His attempts were unsuccessful: Wren and Squire left the band in the wake of Second Coming’s launch, and the Stone Roses collapsed entirely after a disastrous headlining set at the 1996 Reading festival. But Mani’s next gig with Primal Scream had an impressively galvanising impact on a band in a slump after the tepid reception to 1994’s guitar-driven Give Out But Don’t Give Up. His tone became more echo-laden, heavier and increasingly fuzzy, but the swing that had given the Stone Roses a unique edge was still in evidence – particularly on the laid-back rhythm of the 1997 single Kowalski – as was his ability to bring his playing to the front. His popping, hypnotic low-end pattern is certainly the star turn on the fantastic 1999 single Swastika Eyes; his playing on Kill All Hippies – like Swastika Eyes, a highlight of Xtrmntr, undoubtedly the best album Primal Scream had made since Screamadelica – is magnificent.
Consistently an affable, sociable figure – the writer John Robb once observed that the Stone Roses’ aloofness towards the media was invariably punctured if Mani “became more relaxed” – he took the stage at the Stone Roses’ 2012 reunion show at Manchester’s Heaton Park playing a customised bass that bore the legend “Super-Yob”, the moniker of Slade’s outrageously coiffured and permanently grinning axeman Dave Hill. Said reformation did not lead to anything beyond a long succession of hugely profitable concerts – two fresh tracks released by the reformed quartet only demonstrated that any spark had existed in 1989 had turned out impossible to rediscover 18 years later – and Mani discreetly announced his departure from music in 2021. He’d earned his fortune and was now more concerned with fly-fishing, which furthermore offered “a great reason to go to the pub”.
Perhaps he felt he’d achieved plenty: he’d certainly made an impact.
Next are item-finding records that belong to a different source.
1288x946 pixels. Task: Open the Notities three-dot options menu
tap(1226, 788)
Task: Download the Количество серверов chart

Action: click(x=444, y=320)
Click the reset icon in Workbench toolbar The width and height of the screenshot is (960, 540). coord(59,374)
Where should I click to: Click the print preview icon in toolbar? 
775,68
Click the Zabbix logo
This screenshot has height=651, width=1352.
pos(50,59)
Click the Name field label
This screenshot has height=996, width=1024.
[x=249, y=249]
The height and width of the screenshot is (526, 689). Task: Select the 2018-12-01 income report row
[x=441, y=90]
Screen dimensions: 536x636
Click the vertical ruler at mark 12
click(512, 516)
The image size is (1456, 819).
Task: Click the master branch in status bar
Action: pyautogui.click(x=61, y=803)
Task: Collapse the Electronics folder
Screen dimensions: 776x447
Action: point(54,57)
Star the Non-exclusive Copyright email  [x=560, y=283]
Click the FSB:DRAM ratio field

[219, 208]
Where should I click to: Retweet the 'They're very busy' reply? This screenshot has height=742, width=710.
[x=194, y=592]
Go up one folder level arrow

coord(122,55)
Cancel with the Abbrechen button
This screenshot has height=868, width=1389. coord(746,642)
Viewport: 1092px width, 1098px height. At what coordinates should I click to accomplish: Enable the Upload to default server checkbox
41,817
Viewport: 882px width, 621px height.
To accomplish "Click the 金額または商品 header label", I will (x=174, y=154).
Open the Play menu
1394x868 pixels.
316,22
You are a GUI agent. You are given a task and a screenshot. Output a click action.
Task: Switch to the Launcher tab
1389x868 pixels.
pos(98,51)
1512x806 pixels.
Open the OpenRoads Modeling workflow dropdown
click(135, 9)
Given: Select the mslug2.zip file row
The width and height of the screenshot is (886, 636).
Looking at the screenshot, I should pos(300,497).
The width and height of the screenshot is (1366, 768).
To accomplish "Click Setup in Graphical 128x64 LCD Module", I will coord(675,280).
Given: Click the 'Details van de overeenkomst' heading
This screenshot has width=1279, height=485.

The Stone Roses were seminal in a range of manners. Oasis undoubtedly took note of their swaggering approach, while Britpop as a whole was shaped by a desire to break the usual market limitations of indie rock and reach a wider mainstream audience, as the Roses had achieved. But their clearest direct influence was a sort of rhythmic shift: in the wake of their initial success, you suddenly encountered many alternative acts who aimed to make their fans dance. That was Mani’s artistic raison d’être. “It’s what the bass and drums are for, right?” he once stated. “That’s what they’re for.”